Ob ein Delikt angezeigt wird, hängt von verschiedenen Faktoren ab, die sowohl je nach Person von Tatverdächtigen und Opfer, aber auch je nach Delikt variieren können. Für die Anzeige einer Sexualstraftat sind andere Faktoren befürwortend oder hinderlich als bei der Überlegung, einen Diebstahl anzuzeigen.
Allgemein kann die Anzeigeneigung beeinflusst werden durch: ob und wie schlimm eine Straftat wahrgenommen wird, ob man denkt, die Anzeige lohnt sich (empfundene Aufklärungswahrscheinlichkeit, notwendige Voraussetzung für Schadensersatzansprüche, schnellere & bessere Wiedergutmachung auf anderen Wegen), Scham- und Schuldgefühle, Bedrohung durch Täter:in, Sensibilisierung für Kriminalität (war schon immer da, wird jetzt aber ernstgenommen & angezeigt)..

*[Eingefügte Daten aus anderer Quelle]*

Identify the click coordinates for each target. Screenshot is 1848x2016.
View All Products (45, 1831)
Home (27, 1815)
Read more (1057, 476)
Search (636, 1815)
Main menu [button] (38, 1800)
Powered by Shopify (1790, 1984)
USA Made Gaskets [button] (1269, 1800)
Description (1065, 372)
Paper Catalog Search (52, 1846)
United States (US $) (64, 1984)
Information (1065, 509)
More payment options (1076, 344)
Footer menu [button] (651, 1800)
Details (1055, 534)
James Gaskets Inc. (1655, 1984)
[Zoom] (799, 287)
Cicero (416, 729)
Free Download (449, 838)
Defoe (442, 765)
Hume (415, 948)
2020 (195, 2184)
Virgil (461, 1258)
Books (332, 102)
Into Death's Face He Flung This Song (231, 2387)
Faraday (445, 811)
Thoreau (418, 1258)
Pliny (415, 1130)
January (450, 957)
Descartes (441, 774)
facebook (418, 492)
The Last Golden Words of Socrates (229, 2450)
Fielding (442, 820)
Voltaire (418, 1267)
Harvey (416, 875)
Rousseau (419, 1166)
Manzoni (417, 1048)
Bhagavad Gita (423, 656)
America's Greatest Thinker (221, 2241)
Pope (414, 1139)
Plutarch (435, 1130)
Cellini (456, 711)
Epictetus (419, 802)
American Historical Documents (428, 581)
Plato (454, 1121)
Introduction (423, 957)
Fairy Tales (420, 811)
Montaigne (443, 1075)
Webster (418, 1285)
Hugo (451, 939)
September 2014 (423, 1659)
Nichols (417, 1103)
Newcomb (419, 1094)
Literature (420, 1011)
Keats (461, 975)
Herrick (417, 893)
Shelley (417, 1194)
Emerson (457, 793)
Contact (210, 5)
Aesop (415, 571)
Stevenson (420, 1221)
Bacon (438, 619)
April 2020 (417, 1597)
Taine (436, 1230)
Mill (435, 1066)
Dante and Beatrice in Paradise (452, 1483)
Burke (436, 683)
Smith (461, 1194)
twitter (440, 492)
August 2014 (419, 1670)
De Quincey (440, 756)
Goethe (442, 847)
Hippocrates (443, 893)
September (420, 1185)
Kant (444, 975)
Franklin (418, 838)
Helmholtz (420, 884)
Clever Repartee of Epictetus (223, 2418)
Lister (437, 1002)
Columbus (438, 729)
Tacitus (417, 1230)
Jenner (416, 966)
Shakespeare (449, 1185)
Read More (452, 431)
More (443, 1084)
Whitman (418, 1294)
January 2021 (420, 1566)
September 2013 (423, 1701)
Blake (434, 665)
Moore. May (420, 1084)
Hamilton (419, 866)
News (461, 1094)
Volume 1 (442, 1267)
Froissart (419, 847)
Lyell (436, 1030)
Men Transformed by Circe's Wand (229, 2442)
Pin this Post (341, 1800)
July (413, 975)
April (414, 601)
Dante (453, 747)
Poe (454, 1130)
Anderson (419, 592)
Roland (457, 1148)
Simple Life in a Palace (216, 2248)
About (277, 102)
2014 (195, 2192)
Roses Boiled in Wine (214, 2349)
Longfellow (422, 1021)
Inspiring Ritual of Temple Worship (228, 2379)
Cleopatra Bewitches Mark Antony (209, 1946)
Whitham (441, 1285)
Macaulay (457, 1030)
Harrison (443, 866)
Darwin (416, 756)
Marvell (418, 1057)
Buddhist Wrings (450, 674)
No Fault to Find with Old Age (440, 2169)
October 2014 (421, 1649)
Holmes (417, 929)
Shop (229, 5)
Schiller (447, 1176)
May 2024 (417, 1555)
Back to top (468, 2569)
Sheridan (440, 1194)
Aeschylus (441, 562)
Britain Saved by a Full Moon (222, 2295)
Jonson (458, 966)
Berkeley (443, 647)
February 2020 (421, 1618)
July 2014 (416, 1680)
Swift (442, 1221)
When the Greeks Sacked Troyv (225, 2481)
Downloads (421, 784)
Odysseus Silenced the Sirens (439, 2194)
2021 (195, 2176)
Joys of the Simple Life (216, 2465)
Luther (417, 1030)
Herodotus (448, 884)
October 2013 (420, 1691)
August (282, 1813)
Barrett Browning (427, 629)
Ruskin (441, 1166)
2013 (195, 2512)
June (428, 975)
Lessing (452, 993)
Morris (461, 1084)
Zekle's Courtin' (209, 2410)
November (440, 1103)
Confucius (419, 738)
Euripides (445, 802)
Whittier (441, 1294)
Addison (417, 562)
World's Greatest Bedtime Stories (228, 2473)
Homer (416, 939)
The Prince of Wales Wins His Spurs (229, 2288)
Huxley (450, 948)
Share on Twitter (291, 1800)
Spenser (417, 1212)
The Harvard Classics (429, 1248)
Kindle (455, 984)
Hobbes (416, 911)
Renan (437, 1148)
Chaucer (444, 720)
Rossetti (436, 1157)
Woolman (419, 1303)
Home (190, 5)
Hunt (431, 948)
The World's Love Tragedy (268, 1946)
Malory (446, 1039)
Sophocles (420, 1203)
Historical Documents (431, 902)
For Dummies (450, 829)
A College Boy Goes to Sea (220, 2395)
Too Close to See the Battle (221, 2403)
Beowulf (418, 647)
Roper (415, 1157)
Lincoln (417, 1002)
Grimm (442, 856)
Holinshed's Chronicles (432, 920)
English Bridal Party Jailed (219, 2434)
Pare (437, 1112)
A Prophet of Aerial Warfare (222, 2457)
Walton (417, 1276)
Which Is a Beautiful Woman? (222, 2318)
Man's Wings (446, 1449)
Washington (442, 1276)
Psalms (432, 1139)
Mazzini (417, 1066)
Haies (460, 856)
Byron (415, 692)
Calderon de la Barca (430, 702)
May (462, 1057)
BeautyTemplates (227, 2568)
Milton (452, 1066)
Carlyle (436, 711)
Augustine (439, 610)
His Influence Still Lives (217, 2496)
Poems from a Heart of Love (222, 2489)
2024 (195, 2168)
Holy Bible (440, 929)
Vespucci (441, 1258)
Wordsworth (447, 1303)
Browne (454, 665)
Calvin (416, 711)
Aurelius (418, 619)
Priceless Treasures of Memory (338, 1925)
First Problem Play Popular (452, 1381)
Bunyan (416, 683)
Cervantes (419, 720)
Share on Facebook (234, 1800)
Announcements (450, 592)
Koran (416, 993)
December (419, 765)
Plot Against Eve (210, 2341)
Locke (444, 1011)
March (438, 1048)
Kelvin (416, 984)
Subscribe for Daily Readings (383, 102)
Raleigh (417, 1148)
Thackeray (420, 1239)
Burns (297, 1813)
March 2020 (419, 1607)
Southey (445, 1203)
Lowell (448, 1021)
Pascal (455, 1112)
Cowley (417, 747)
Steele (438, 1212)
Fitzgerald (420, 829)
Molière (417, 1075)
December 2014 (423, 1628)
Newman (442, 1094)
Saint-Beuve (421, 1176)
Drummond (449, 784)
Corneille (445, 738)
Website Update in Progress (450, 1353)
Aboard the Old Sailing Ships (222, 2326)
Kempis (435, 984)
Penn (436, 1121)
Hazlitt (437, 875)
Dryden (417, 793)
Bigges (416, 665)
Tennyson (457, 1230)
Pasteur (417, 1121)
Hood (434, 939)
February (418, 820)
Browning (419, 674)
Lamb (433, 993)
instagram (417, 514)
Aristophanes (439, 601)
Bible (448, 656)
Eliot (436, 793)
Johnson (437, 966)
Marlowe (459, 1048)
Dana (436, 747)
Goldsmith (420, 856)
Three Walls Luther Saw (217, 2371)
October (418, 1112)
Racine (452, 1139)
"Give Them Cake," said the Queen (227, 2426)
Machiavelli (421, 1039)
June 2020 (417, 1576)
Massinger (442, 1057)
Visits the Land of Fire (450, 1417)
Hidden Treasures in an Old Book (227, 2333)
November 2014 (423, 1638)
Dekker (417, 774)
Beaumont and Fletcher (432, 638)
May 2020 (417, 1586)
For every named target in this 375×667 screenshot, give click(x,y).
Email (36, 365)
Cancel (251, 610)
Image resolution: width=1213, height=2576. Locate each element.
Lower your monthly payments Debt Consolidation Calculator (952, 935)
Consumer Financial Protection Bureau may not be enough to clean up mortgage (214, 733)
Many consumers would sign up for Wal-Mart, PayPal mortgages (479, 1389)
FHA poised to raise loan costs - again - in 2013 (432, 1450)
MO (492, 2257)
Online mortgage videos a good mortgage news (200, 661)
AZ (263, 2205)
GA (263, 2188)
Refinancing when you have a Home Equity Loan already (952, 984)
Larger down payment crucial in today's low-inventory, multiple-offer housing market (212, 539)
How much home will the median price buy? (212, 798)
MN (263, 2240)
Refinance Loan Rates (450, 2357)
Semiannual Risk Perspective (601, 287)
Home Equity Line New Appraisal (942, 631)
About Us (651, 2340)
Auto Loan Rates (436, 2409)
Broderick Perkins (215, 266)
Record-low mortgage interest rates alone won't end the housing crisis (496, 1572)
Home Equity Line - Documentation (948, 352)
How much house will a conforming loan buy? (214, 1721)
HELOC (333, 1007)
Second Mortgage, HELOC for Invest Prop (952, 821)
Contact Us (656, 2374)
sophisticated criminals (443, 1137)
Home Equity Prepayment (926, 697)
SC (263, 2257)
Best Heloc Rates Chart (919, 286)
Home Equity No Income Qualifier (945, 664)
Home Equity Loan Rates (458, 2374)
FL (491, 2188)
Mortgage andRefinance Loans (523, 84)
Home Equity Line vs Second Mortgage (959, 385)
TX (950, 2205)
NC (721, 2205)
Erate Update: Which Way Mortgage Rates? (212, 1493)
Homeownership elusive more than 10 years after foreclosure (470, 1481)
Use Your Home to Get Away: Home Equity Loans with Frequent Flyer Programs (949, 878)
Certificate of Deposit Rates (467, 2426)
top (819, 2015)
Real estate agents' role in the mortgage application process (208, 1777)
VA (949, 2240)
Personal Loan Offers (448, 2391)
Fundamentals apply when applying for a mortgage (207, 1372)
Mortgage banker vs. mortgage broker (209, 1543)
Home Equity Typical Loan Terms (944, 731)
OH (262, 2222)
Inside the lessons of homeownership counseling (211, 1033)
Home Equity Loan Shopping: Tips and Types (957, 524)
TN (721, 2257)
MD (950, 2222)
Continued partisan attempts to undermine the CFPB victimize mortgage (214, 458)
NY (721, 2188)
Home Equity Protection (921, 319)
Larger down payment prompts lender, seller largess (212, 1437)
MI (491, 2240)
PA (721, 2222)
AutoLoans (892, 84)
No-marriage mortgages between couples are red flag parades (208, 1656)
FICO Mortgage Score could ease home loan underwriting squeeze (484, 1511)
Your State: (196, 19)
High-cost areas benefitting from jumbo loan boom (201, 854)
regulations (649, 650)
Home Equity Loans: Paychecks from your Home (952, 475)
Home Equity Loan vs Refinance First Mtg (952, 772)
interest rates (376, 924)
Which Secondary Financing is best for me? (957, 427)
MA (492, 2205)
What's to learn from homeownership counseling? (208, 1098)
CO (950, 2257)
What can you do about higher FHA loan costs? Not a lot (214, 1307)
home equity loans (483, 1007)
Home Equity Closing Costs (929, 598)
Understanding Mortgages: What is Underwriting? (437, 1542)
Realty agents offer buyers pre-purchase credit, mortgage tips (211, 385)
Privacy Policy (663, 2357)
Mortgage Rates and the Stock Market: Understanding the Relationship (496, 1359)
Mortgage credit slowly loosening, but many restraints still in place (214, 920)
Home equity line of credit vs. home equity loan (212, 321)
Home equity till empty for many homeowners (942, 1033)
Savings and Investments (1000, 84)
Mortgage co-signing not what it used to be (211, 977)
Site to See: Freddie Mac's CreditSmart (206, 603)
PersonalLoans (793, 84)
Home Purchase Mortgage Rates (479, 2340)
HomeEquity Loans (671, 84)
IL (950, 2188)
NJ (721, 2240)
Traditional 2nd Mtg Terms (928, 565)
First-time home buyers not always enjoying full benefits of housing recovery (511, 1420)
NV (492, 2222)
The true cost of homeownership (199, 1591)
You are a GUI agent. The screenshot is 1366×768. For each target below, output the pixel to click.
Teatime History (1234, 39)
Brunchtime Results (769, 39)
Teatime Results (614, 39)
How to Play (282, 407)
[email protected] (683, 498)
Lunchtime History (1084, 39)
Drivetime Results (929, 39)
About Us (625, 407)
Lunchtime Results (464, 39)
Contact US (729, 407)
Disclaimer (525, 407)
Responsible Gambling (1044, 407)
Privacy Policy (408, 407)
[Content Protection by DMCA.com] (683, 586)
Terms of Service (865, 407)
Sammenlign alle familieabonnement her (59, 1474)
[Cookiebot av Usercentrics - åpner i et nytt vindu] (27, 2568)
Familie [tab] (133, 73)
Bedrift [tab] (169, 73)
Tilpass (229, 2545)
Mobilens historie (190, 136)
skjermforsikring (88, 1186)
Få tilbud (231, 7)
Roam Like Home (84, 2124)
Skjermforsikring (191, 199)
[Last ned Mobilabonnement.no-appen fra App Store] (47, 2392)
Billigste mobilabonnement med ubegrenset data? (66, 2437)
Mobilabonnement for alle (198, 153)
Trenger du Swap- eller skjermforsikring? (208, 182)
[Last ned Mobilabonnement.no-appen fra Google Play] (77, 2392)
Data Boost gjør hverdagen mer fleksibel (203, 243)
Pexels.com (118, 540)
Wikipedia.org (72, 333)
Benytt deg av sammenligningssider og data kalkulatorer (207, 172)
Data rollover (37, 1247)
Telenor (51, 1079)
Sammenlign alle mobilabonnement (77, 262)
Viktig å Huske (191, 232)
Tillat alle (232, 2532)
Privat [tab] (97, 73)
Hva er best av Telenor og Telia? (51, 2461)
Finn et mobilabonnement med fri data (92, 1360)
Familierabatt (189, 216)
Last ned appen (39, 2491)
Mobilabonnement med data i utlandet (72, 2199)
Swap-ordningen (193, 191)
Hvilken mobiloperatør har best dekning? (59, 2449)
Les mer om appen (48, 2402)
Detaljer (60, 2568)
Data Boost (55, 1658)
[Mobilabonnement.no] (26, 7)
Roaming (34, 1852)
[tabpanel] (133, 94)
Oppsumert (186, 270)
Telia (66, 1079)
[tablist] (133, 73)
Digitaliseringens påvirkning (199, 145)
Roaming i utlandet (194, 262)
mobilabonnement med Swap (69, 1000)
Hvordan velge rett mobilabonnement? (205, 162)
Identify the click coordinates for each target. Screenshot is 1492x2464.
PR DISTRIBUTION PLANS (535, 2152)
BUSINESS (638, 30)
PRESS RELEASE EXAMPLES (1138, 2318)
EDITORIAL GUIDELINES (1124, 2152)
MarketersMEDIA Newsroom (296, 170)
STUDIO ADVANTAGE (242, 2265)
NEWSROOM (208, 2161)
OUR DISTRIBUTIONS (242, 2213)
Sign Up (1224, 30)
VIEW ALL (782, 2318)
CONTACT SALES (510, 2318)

Aufgrund der Verzerrungen durch das Kontroll- und Anzeigeverhalten bildet die PKS nicht zwangsläufig die "tatsächliche" Entwicklung der Kriminalität ab.
Zu- bzw. abnehmende Zahlen in der #PolizeilichenKriminalstatistik KÖNNEN je nach Delikt eine Annäherung an die Veränderungen in der Realität zeigen. Die beobachtbaren Trends können zusätzlich auch auf Veränderungen in der statistischen Erfassungsmodalität / im Strafrecht zurückzuführen sein oder darauf, dass in einem Jahr ein großer Skandal/ Netzwerk an Straftaten aufgedeckt wird, wodurch in dem Bereich die Zahlen extrem ansteigen.